» Aim of the task: An exact copy of every record, with no pictures, please.

=== Source information ===

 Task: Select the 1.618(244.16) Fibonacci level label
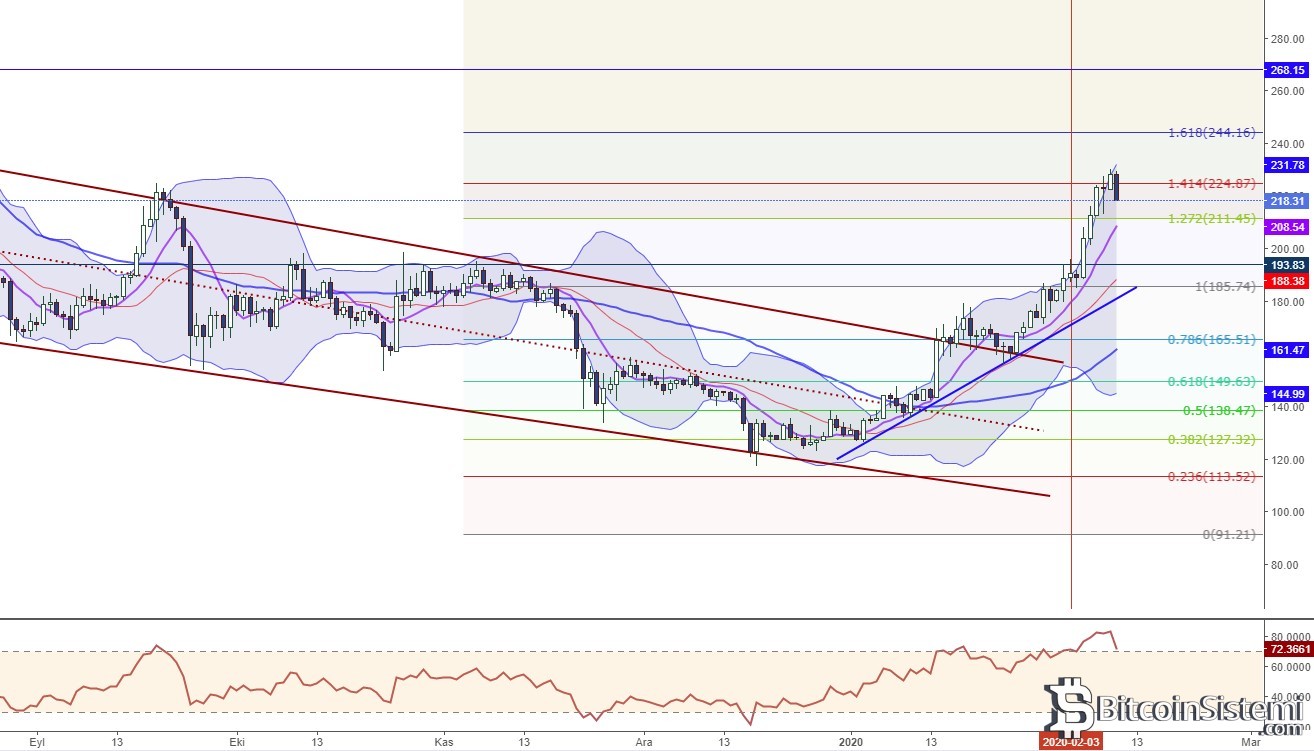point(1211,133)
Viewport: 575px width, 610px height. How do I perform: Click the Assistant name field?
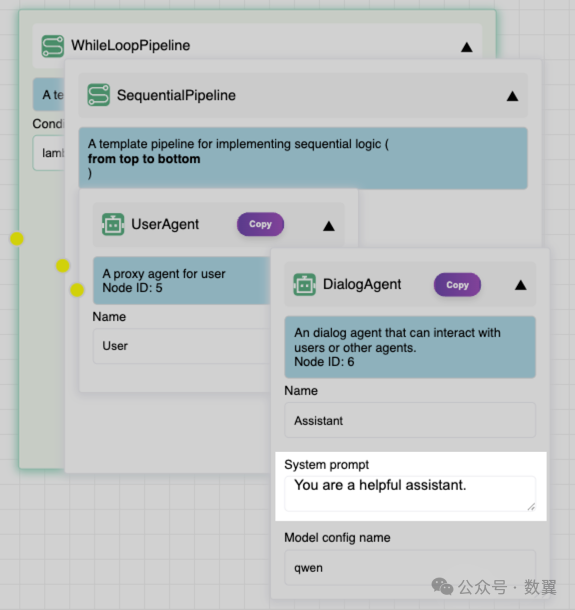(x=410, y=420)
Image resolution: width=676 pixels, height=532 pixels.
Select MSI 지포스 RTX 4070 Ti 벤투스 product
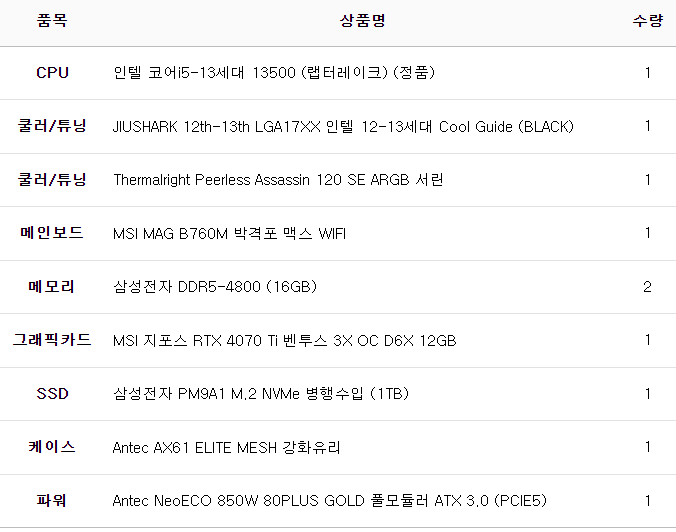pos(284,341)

===

» Your solution:
 Task: Select the 1.618(244.16) Fibonacci level label
point(1211,133)
Viewport: 575px width, 610px height. How do I perform: Click the Assistant name field?
(x=410, y=420)
Image resolution: width=676 pixels, height=532 pixels.
Select MSI 지포스 RTX 4070 Ti 벤투스 product
pos(284,341)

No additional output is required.